Below are the records; extract from them the line containing "Privacy Policy (64, 2155)" to the line containing "سلوك (489, 589)", both lines included, exactly and with no pictures.

(Records from a dataset)
◇ ◇ ◇ ◇ ◇
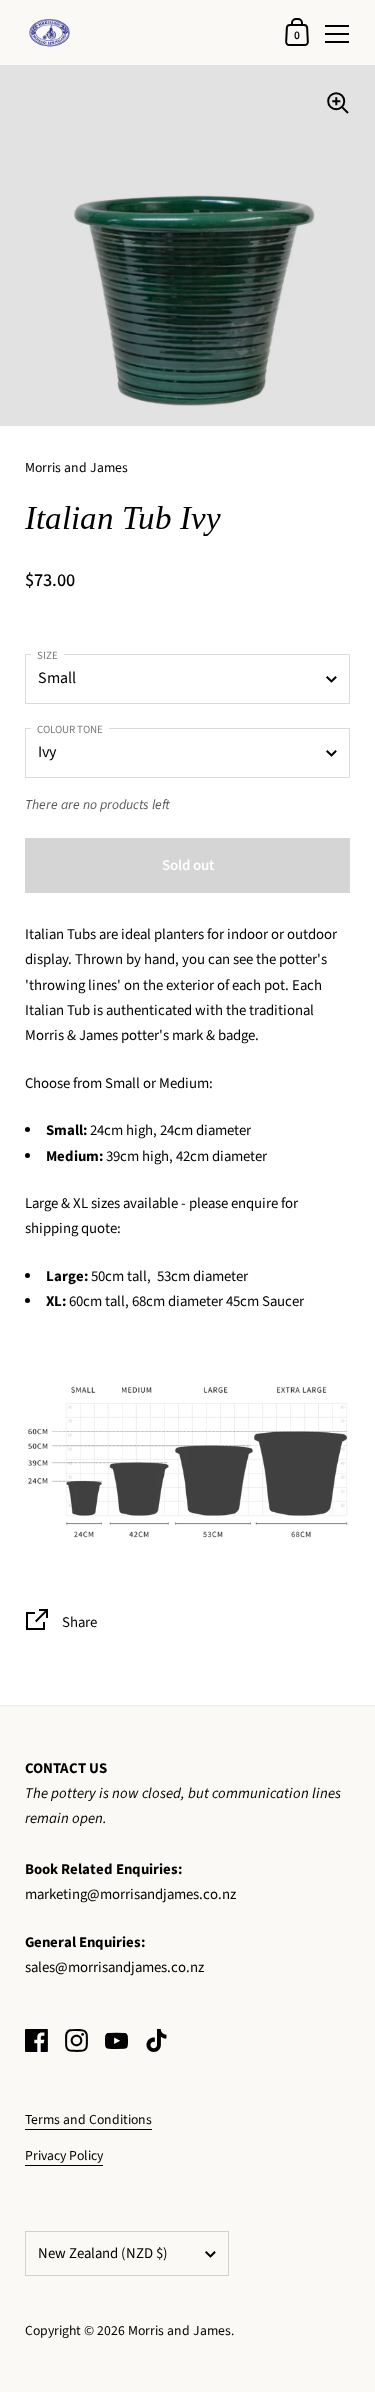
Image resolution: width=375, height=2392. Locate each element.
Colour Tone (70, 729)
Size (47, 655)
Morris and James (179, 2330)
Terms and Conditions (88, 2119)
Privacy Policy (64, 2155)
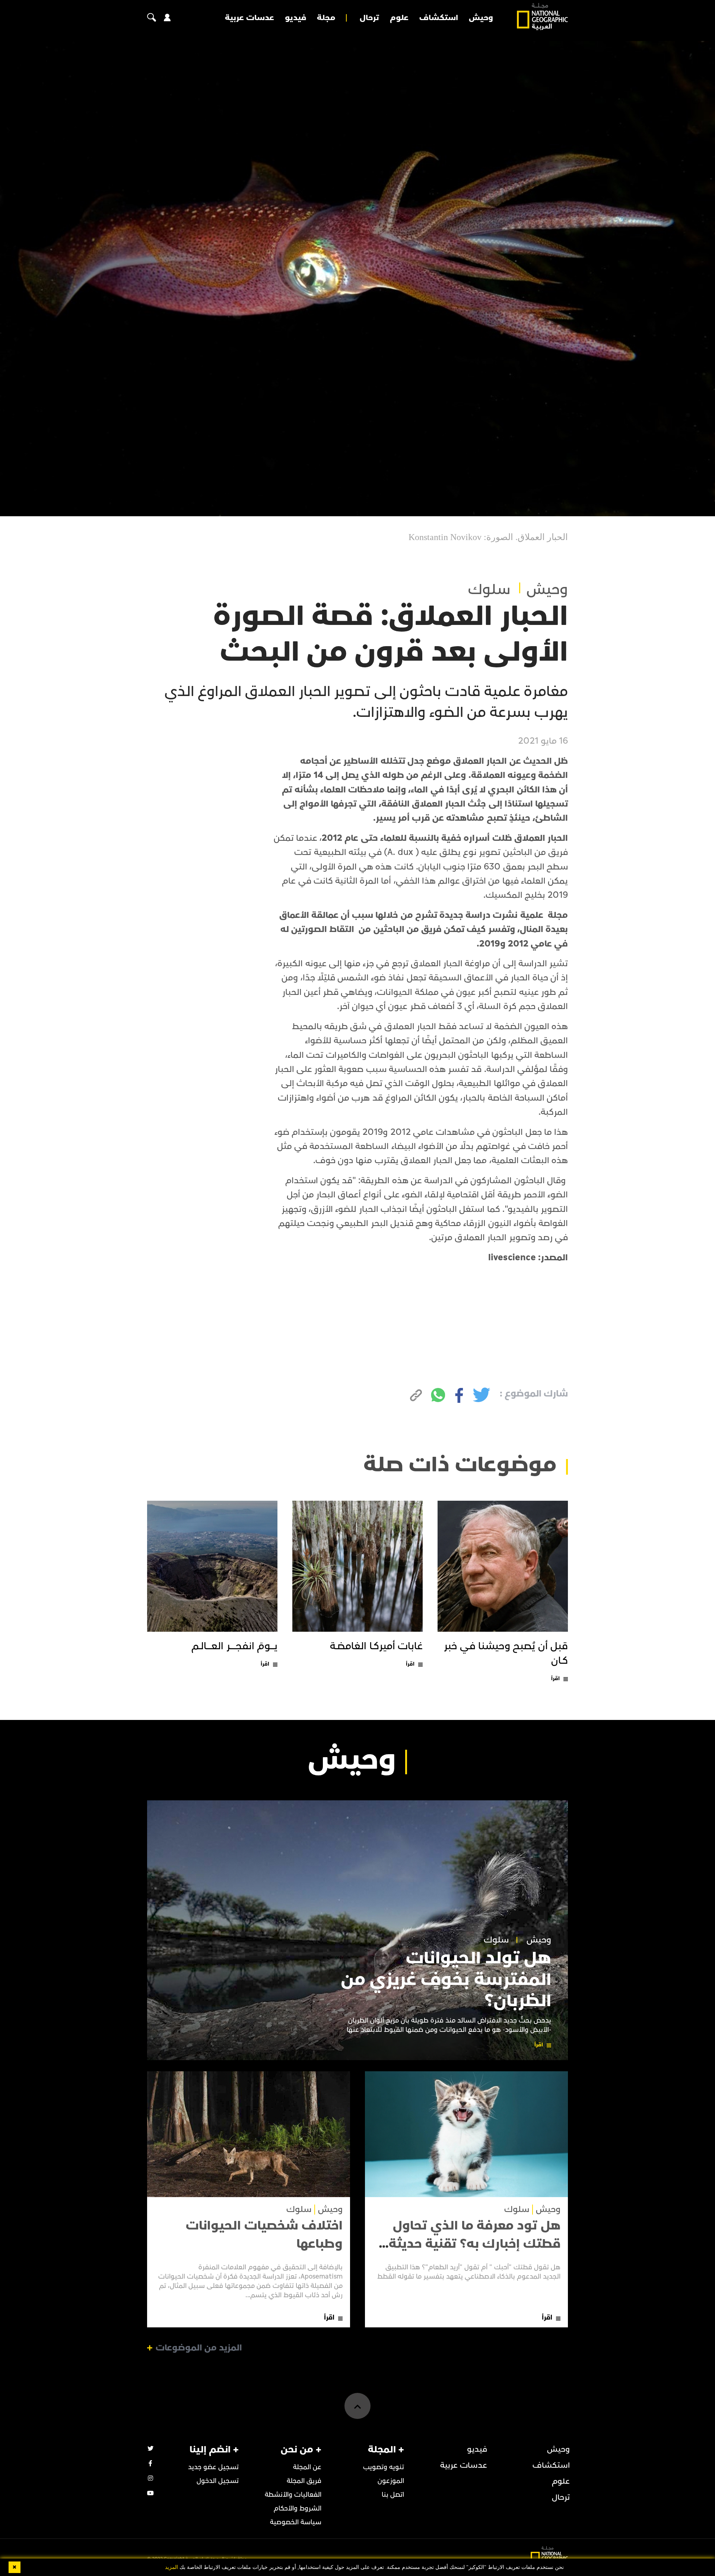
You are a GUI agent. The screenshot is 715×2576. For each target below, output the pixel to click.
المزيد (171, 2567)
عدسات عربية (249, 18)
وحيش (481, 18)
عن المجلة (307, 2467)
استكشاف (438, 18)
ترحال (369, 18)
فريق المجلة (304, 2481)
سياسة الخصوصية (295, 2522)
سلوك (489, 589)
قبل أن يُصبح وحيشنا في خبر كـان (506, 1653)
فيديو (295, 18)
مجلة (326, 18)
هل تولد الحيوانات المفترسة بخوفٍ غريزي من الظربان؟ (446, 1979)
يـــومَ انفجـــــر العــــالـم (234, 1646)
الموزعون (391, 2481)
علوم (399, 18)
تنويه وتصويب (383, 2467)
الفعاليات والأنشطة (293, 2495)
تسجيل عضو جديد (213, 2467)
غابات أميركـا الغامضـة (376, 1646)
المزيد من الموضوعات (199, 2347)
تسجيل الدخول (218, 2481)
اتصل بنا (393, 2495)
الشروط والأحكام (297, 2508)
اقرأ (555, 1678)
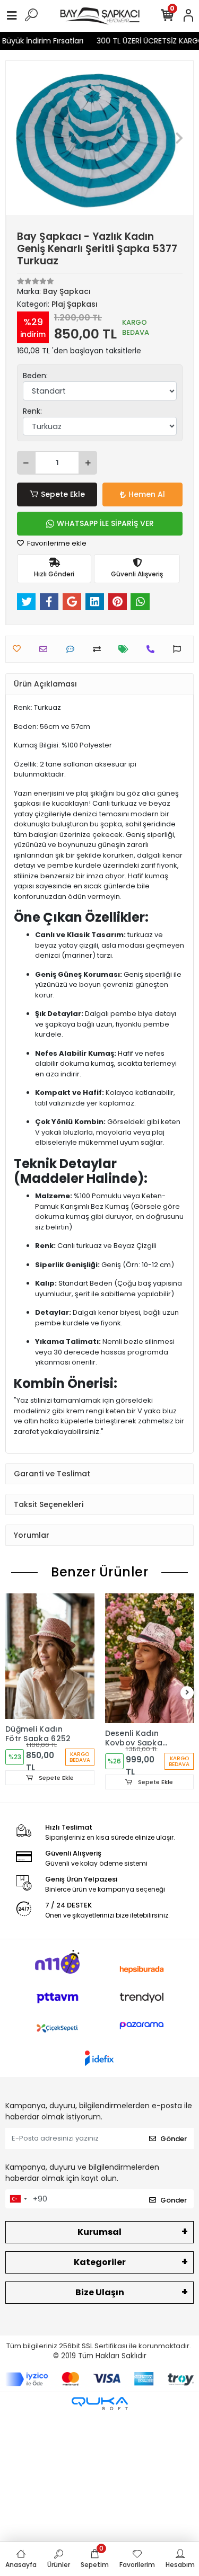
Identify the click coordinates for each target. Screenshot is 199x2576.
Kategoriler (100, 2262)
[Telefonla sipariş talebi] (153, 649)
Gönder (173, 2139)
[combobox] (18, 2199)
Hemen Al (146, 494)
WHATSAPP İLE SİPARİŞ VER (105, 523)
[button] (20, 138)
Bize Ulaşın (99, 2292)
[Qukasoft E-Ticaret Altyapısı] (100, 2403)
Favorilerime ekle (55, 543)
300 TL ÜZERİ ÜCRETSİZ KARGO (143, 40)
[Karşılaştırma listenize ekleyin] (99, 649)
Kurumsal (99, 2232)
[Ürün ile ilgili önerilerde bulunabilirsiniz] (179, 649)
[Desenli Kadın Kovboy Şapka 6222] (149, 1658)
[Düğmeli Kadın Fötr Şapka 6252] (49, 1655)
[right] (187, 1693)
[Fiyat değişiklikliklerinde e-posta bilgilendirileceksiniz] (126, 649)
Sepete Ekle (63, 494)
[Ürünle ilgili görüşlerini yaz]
◇ ◇ ◇ ◇ ◇
* _Answer area_:
Privacy Policy (64, 2155)
You are a GUI agent. The screenshot is 715×2576. For each target below, output the pixel to click.
المزيد (171, 2567)
عدسات عربية (249, 18)
وحيش (481, 18)
عن المجلة (307, 2467)
استكشاف (438, 18)
ترحال (369, 18)
فريق المجلة (304, 2481)
سياسة الخصوصية (295, 2522)
سلوك (489, 589)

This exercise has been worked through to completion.